Table 1. Runtimes (ms) of LUBM queries
Table 2. Runtimes (ms) of bounded queries with 2 batches (\(b_1\) and \(b_2\))
Table 3. Generated workload properties of LUBM data set

Storage-Workload Adaption. In this part, we evaluate the unique adaption capabilities of UniAdapt with the storage space and the workload. In this context, we set three levels of storage capacity: \(S_{2.5}\), \(S_{5}\), and \(S_{7}\). With capacity \(S_{5}\) the system can potentially maintain 5 full indexes but may also decide to use the free space for join cache or replication. Moreover, we generated six types of workload from the LUBM data-set that are given by Table 3. The fact that all the queries have the “type” predicates allowed the UniAdapt to maintain only two indexes that are type indexes. One is sorted on the subject while the other is sorted on the object. The first run of the WLu1 in the space capacity of \(S_{2.5}\) took relatively long (Fig. 2), due to the lack of the OPS or SPO indexes that are used to decrease the cost of further join; besides the difficulties to perform enough replications on the limited space to save the communication cost. The uniform workload distribution amplifies the problem by hardening the task of the optimizer to detect highly accessed data using its specific rules. Moving from \(S_{2.5}\) to \(S_{5}\) allows the system to have enough replications, as well as two more indexes besides its two type indexes. This is reflected in an obvious decrease in the execution time. Upgrading the capacity to \(S_{7}\), provides enough space for more and better cache. That showed the highest decrease in the query execution time. In addition, moving towards better workload quality helped the specific rules to better detect the highly accessed data. This is seen when moving from WLu1, WLu2 to WLu3. The workload impact was much higher on the bounded queries in workloads WLb1, WLb2, and WLb3. Starting with WLb1 at capacity level of \(S_{2.5}\) caused a high increase of the query execution time. This is because the space is only enough for two full indexes. Increasing the space to \(S_5\) relaxed the optimization process and allowed the system to have both OPS and SPO indexes for most of the data, and overrides the issue of the low workload quality.

Fig. 2.
figure 2

Adaption with workload and space (average running time per query in milliseconds

However, given a low workload quality the system achieves a useful cache only for storage level of \(s_7\). Moving towards the better-quality workload WLb2 resulted in a high decrease in the execution time, even for the limited storage level of \(s_{2.5}\), as the system is able to detect the hotter parts of the data using the specific rules. Moving to the excellent workload of WLb3 flattened the differences between the storage levels, as most of the workload is now targeting a very small region of the data, which can be efficiently indexed, replicated, and cached using the specific rules. That results in a high boost to the performance.

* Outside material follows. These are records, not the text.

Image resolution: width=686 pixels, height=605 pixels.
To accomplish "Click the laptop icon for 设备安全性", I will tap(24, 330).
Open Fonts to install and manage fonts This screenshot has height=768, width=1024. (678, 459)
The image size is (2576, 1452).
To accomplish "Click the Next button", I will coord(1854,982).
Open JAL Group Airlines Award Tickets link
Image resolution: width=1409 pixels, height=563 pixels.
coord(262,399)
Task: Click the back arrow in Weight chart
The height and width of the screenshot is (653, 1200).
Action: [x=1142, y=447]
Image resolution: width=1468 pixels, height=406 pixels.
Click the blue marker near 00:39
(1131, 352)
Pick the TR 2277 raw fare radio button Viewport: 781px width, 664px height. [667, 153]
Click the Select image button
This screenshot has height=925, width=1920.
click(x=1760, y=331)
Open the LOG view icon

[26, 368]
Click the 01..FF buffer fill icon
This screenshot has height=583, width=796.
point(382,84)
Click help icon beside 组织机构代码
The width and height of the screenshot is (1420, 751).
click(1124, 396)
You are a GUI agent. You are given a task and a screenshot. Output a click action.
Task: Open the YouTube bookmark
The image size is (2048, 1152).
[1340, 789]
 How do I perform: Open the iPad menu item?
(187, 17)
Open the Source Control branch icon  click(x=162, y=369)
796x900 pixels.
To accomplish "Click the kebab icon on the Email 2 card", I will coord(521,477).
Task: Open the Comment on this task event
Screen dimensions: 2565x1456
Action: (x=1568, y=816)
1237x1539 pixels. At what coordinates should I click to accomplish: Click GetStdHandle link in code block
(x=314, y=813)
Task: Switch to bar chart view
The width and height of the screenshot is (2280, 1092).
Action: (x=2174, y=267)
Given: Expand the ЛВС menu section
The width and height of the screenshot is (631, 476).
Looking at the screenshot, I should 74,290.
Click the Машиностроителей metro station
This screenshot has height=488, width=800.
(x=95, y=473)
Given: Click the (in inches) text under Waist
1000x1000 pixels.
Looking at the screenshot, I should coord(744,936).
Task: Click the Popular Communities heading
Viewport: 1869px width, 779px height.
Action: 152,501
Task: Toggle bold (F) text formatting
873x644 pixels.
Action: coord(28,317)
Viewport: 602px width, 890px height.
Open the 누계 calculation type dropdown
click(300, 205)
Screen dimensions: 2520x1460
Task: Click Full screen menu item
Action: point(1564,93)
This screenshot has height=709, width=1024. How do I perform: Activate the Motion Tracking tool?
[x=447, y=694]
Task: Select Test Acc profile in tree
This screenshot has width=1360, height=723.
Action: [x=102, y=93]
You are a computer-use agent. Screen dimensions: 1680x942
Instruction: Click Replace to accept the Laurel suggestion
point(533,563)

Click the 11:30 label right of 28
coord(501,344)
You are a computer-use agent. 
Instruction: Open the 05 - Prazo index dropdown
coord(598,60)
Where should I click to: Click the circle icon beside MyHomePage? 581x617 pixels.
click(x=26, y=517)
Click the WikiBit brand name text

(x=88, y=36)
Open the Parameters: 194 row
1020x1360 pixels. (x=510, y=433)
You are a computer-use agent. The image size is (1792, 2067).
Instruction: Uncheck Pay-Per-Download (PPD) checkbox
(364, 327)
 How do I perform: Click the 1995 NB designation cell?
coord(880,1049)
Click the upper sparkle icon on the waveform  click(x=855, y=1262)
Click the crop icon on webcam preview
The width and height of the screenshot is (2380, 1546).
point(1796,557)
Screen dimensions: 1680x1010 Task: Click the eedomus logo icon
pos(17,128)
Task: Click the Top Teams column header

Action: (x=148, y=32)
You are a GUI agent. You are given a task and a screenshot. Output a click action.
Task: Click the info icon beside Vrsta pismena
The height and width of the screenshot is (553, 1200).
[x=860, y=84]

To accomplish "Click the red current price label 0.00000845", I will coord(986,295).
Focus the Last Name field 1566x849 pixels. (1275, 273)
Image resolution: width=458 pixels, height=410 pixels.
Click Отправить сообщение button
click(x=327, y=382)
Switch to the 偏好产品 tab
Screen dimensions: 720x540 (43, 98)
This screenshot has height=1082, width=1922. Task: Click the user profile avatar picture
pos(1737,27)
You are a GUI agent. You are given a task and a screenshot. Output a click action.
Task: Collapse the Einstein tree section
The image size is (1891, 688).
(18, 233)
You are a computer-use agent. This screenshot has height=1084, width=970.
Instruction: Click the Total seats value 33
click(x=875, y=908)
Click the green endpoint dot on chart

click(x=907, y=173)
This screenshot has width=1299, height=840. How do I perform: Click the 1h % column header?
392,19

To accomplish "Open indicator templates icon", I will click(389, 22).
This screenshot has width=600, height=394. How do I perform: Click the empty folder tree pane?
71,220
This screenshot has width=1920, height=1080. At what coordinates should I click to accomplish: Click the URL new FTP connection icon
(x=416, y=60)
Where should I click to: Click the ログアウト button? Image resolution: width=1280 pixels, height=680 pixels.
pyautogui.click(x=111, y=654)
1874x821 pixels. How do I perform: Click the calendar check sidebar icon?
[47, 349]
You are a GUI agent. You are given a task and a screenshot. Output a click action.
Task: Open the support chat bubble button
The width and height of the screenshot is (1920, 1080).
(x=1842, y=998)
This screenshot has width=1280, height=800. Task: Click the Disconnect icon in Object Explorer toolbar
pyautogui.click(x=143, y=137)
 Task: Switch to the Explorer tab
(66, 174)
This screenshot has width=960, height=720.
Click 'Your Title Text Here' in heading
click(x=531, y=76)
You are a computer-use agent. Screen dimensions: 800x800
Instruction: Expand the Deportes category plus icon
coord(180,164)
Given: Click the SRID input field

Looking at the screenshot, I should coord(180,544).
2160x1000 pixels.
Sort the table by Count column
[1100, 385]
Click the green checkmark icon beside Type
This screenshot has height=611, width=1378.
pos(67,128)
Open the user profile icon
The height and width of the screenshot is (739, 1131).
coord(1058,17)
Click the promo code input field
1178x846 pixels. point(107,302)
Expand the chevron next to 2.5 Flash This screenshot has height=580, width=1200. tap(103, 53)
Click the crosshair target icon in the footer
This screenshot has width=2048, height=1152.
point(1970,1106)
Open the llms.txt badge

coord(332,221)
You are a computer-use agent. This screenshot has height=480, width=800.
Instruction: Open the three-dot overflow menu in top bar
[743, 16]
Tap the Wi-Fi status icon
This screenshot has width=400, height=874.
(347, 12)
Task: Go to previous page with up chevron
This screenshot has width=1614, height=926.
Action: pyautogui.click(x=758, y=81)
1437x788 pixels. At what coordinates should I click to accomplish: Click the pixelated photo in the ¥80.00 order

9 Conclusion and Future Work

In this paper, we presented the universal adaption approach for the storage layer of a distributed RDF triple store called UniAdapt. The adaption process aims to adapt the limited storage to store the most beneficial data within indexes, replication, and join caches. We defined a dynamic cost model that engages the benefit of each data assignment with its usage rate as well as its storage cost. Our experimental results showed the impact of the universal adaption on the query execution in different levels of storage space and workload quality. UniAdapt was able to excel in difficult levels of storage space capacity. On the other hand, it was able to flexibly adapt to space abundance for more query performance. For a future work, we consider adding the temporal effect of the workload in the heat query structures.